We will use this formula to find the electric field for both cases.
In the figure below we have 4 dashed circles which represent the 4 Gaussian spheres.
$$\color{blue}{\bf [a]}$$
$\bullet$ when $r\lt a$, see circle 1 in the figure below.

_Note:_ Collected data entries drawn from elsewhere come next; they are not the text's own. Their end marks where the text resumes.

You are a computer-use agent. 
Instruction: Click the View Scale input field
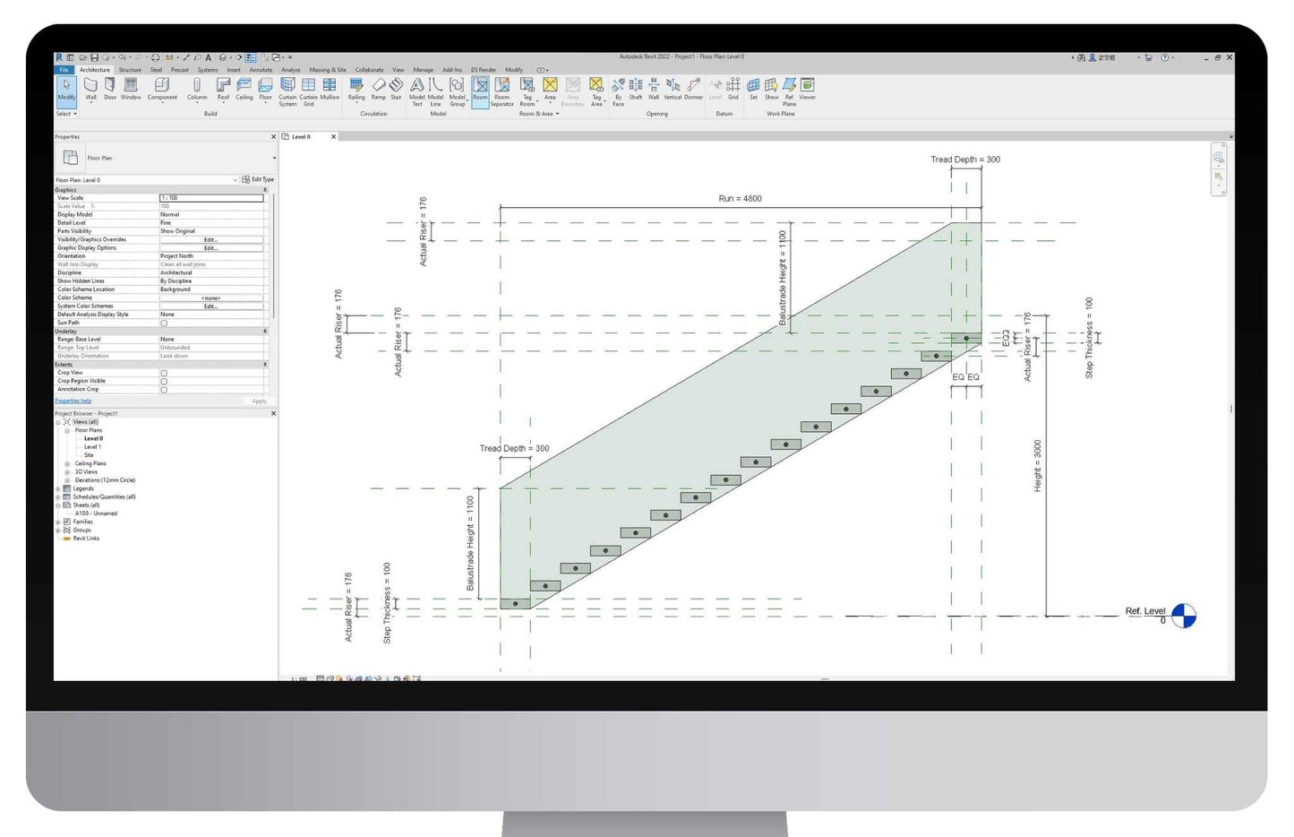point(211,198)
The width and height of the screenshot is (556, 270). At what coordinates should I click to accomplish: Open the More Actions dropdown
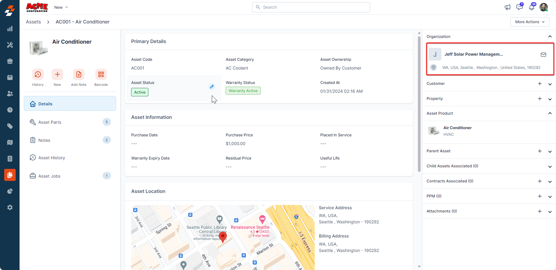click(530, 22)
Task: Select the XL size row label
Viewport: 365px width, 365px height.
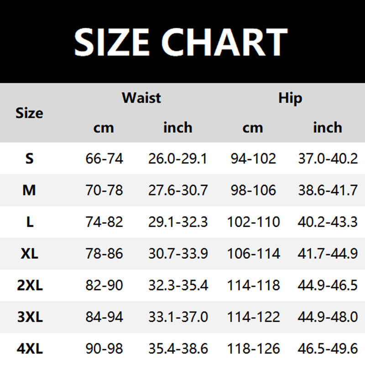Action: 29,253
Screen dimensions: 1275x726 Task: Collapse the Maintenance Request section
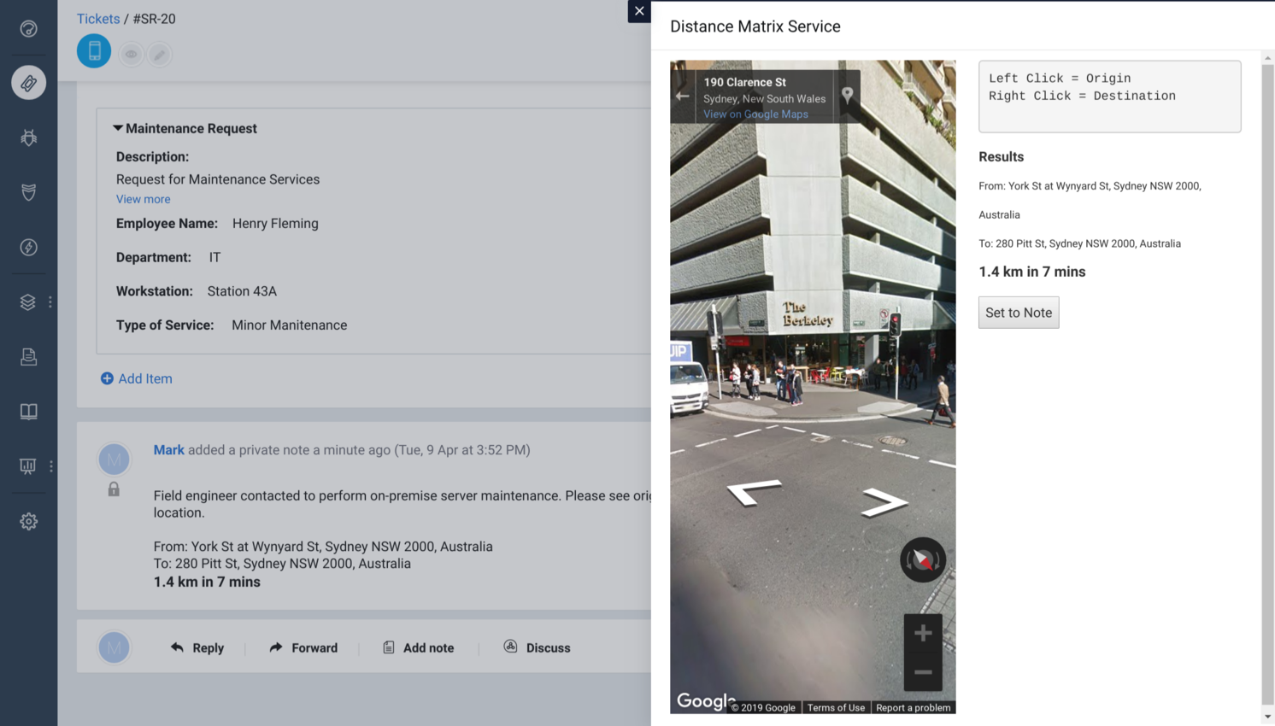pyautogui.click(x=118, y=128)
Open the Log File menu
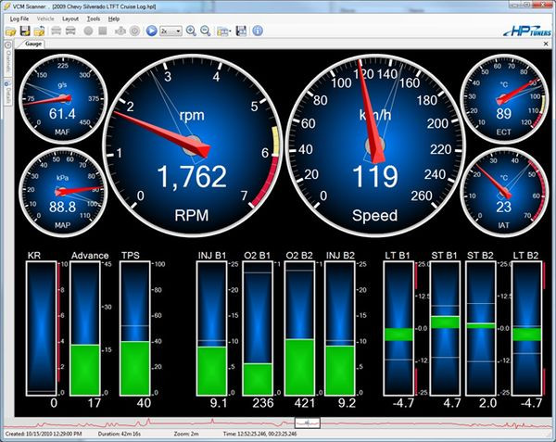 click(19, 18)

$$E=\dfrac{Q_{in}}{4\pi r^2\epsilon_0}$$
where $Q_{in}$ is the charge enclosed inside the Gaussian surface inside the ball. The charge inside the ball is uniformly distributed, so
$$\rho_{e}=\dfrac{-Q}{V}=\dfrac{-Q}{\frac{4}{3}\pi a^3}$$
Hence,
$$Q_{in}=\rho_e \frac{4}{3}\pi r^3=\dfrac{-Q}{\frac{4}{3}\pi a^3}\left( \frac{4}{3}\pi r^3\right)=\dfrac{-Qr^3}{a^3} $$
Thus,
$$E=\dfrac{-Qr^3}{4\pi r^2a^3\epsilon_0}$$
$$E=-\dfrac{ 1 }{4\pi \epsilon_0}\dfrac{Qr}{ a^3}$$
$$\boxed{\vec E=-\dfrac{ 1 }{4\pi \epsilon_0}\dfrac{Qr}{ a^3}}\tag{Inward}$$
$$\color{blue}{\bf [b]}$$
$\bullet$ when $a\lt r\lt b$, see circle 2 in the figure below.
$$E=\dfrac{Q_{in}}{4\pi r^2\epsilon_0}$$
where $Q_{in}=-Q$
$$E=\dfrac{-Q}{4\pi r^2\epsilon_0}$$
Hence,
$$\boxed{\vec E=-\dfrac{ 1}{4\pi \epsilon_0}\dfrac{Q}{r^2}\;\hat r}\tag{Inward}$$
$$\color{blue}{\bf [c]}$$
$\bullet$ when $b\lt r\lt c$, see circle 3 in the figure below.
$$E=\dfrac{Q_{in}}{4\pi r^2\epsilon_0}$$
where $Q_{in}=-Q+Q=0$
where $+Q$ is the charge of the inner surface of the hollow metal sphere due to polarization due to the negative charge of the ball.
Also, we know that the electric field inside a conductor is zero.
$$E=\dfrac{-Q}{4\pi r^2\epsilon_0}$$
Hence,
$$\boxed{\vec E=\bf0\;\rm N/C}$$
$$\color{blue}{\bf [d]}$$
$\bullet$ when $r\gt c$, see circle 4 in the figure below.
$$E=\dfrac{Q_{in}}{4\pi r^2\epsilon_0}$$
where $Q_{in}=+2Q-Q=Q$
$$E=\dfrac{Q}{4\pi r^2\epsilon_0}$$
Hence,
$$\boxed{\vec E=\dfrac{ 1}{4\pi \epsilon_0}\dfrac{Q}{r^2}\;\hat r}\tag{Outward}$$